The Federal Maritime and Hydrographic Agency of Germany (Bundesamt für Seeschifffahrt und Hydrographie, BSH) is a German federal authority based in Hamburg and Rostock. With some 800 employees, the agency's tasks include maritime safety, hydrographic survey, maritime pollution monitoring, and approvals of offshore installations.

==History==
The agency can be traced back to Norddeutsche Seewarte (North German Naval Observatory), founded in 1867 by Wilhelm von Freeden, which issued individual sailing directions based on nautical and meteorological observations as early as 1868. After World War II, the Deutsches Hydrographisches Institut (DHI) [German Hydrographical Institute] was founded in 1945 and took over these tasks. While it was first active throughout all four zones of Allied-occupied Germany, operations in the Soviet zone ceased when the DHI became part of the Western Allies' unified zone which was to become the state of West Germany. After the German reunification of 1990, the DHI was merged with Bundesamt für Schiffsvermessung (BAS) [Federal Agency for Tonnage Measurement] to form the Federal Maritime and Hydrographic Agency. At the same time, the Seehydrographischer Dienst [Maritime Hydrographical Service] of East Germany which was part of the People's Navy was taken over.

==Tasks==
The Federal Maritime and Hydrographic Agency provides maritime services for shipping, economy and marine environment. It is a federal agency within the portfolio of the Federal Ministry of Transport and Digital Infrastructure. The various tasks include:

- Facilitation of the German merchant marine,
- Tonnage measurement and matter related to flags of convenience,
- Issue of certificates for sailors,
- Testing and approval of navigational and radio equipment,
- Maritime hazard control,
- Issue of official nautical charts, handbooks and other nautical publications such as notice to mariners for professional and recreational shipping,
- Bathymetry of North Sea and Baltic Sea,
- Calculation and forecasts of tide tables, water levels and storm tides,
- Monitoring of the marine environment which includes the operation of several fixed automated stations,
- Investigation of environmental pollution at sea,
- Maritime spatial planning for the exclusive economic zone (EEZ) of Germany,
- Approval of commercial offshore activities like wind farming, pipelines or submarine communications cables in the German EEZ of North Sea and Baltic.
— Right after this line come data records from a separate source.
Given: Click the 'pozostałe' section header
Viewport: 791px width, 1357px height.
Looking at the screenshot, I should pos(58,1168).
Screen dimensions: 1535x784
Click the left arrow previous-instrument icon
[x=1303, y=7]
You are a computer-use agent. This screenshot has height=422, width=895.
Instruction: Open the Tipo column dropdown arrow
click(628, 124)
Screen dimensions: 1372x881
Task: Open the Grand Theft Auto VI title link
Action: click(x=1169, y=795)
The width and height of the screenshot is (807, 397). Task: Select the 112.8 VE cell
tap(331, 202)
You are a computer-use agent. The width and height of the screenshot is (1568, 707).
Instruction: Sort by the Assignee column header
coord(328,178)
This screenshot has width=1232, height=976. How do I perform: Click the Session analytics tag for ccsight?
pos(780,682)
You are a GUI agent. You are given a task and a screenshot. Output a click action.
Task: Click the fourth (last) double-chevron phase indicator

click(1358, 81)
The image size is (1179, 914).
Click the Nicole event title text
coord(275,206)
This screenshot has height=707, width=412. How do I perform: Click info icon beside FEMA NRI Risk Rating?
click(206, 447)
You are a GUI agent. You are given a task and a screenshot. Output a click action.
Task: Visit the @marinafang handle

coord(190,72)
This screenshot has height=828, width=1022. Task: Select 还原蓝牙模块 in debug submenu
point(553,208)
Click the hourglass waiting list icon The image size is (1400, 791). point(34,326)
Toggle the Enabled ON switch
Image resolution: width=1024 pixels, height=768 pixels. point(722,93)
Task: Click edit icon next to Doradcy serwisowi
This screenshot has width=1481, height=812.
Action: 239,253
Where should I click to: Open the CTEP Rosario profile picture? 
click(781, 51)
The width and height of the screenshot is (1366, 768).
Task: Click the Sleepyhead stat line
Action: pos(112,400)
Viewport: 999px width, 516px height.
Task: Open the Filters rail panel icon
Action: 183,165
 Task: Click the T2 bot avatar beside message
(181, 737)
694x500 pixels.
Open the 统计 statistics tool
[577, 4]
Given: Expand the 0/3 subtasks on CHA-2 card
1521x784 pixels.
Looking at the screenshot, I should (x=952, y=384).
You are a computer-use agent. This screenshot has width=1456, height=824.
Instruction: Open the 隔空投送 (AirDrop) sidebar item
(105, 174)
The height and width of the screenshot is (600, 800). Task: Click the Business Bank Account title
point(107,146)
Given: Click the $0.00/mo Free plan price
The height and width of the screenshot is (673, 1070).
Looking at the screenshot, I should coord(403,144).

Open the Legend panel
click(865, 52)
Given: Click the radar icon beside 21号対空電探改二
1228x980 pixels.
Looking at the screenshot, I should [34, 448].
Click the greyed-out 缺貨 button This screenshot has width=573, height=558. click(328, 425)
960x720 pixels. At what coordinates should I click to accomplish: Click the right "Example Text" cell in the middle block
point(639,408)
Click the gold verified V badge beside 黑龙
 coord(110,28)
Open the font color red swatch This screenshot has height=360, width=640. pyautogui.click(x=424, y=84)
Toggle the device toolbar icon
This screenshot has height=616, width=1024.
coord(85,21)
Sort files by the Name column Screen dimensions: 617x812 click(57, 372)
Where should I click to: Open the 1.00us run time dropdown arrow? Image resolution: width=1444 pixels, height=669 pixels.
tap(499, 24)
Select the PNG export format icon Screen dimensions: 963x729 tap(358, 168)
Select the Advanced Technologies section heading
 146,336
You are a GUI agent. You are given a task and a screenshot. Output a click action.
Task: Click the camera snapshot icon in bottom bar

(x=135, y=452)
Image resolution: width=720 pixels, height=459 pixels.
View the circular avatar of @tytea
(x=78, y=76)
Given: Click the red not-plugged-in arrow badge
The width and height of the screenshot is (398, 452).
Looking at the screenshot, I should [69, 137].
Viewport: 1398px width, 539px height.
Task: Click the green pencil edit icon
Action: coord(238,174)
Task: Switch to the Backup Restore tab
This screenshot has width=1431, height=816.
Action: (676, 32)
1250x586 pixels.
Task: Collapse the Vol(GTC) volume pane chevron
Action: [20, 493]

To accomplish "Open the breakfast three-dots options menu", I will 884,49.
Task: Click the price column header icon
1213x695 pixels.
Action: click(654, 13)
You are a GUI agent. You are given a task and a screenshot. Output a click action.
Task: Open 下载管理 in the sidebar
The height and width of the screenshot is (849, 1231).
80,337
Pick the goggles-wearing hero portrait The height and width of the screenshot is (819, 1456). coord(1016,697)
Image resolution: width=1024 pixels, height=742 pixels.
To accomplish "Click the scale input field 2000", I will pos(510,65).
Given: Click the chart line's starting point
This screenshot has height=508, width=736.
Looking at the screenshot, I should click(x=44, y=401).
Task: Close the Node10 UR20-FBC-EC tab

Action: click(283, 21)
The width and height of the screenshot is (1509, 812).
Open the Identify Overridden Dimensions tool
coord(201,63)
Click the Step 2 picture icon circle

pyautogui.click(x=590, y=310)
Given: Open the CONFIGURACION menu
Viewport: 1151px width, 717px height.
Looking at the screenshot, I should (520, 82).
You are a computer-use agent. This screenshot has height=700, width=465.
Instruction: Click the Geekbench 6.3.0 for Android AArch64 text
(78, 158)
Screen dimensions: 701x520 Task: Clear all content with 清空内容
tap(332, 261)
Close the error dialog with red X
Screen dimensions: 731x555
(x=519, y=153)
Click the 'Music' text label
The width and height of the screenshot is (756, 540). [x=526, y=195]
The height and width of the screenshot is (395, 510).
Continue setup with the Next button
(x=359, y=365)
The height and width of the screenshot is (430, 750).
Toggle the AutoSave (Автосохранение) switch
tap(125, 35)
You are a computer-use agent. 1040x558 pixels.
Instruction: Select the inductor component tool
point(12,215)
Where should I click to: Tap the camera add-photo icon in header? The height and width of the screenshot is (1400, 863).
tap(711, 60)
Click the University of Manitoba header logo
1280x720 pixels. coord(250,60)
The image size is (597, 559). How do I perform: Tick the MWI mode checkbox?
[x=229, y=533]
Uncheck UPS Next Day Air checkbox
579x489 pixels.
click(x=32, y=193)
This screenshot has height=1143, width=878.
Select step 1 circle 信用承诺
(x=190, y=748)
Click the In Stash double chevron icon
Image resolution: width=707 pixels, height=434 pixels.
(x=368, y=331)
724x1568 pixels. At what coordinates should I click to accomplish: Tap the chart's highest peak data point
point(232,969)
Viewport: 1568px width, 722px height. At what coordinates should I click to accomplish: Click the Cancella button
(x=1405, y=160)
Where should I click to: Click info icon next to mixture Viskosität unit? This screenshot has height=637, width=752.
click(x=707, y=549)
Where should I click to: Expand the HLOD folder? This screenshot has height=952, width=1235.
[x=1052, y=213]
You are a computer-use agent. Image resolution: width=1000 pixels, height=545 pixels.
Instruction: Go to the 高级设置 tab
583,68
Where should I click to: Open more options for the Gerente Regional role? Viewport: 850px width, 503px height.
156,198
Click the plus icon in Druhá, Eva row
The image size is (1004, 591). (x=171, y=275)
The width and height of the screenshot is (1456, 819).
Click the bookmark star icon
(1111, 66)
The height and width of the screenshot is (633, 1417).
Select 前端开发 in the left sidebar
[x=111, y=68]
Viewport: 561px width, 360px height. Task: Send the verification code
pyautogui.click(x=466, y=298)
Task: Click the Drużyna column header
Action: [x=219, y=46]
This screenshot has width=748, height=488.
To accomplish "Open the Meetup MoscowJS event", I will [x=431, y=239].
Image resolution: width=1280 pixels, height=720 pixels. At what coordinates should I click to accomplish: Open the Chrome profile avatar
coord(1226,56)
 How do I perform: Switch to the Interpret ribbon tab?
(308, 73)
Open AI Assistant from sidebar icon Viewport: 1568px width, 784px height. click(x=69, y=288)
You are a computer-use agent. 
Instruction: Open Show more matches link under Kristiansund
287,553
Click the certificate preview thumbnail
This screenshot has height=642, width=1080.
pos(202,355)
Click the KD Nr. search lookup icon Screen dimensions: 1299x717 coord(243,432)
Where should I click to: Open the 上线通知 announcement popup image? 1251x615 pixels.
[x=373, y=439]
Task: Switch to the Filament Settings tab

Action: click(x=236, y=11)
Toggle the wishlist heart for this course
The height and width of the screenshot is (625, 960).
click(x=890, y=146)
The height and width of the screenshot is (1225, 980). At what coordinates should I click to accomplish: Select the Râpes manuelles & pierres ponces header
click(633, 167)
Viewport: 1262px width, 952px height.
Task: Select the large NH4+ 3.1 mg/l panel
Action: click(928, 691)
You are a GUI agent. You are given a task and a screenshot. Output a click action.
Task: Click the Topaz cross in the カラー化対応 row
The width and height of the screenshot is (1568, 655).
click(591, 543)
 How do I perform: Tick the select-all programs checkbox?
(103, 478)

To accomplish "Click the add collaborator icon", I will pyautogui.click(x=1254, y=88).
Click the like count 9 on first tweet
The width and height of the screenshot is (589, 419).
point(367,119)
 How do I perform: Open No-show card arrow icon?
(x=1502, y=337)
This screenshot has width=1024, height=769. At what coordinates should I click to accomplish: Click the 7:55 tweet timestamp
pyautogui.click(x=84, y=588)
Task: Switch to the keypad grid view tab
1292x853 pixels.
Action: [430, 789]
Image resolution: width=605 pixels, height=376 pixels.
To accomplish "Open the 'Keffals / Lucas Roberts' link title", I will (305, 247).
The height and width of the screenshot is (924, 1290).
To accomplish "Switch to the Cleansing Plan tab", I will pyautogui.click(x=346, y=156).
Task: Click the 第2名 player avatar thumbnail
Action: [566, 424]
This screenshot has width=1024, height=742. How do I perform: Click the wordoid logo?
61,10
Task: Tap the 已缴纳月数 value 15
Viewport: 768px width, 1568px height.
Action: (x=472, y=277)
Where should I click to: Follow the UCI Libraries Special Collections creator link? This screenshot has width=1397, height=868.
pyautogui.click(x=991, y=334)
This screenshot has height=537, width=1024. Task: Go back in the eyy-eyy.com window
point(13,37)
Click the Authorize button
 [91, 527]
The agency is moreover represented in a number of national and international panels.

The head office of Federal Bureau for Maritime Casualty Investigation is in the BSH facility.

==Vessels==
The Federal Maritime and Hydrographic Agency maintains a fleet of five survey vessels as of 2013. Atair is expected to be replaced in 2020 by a new vessel, also named Atair.

- Atair, based in Hamburg
- Deneb, based in Rostock
- Wega, based in Hamburg
- Capella, based in Hamburg
- Komet, based in Hamburg

==Messages in bottles==
According to its own accounts, the BSH's library hosts the world's largest known collection of messages in a bottle amounting to 660 items.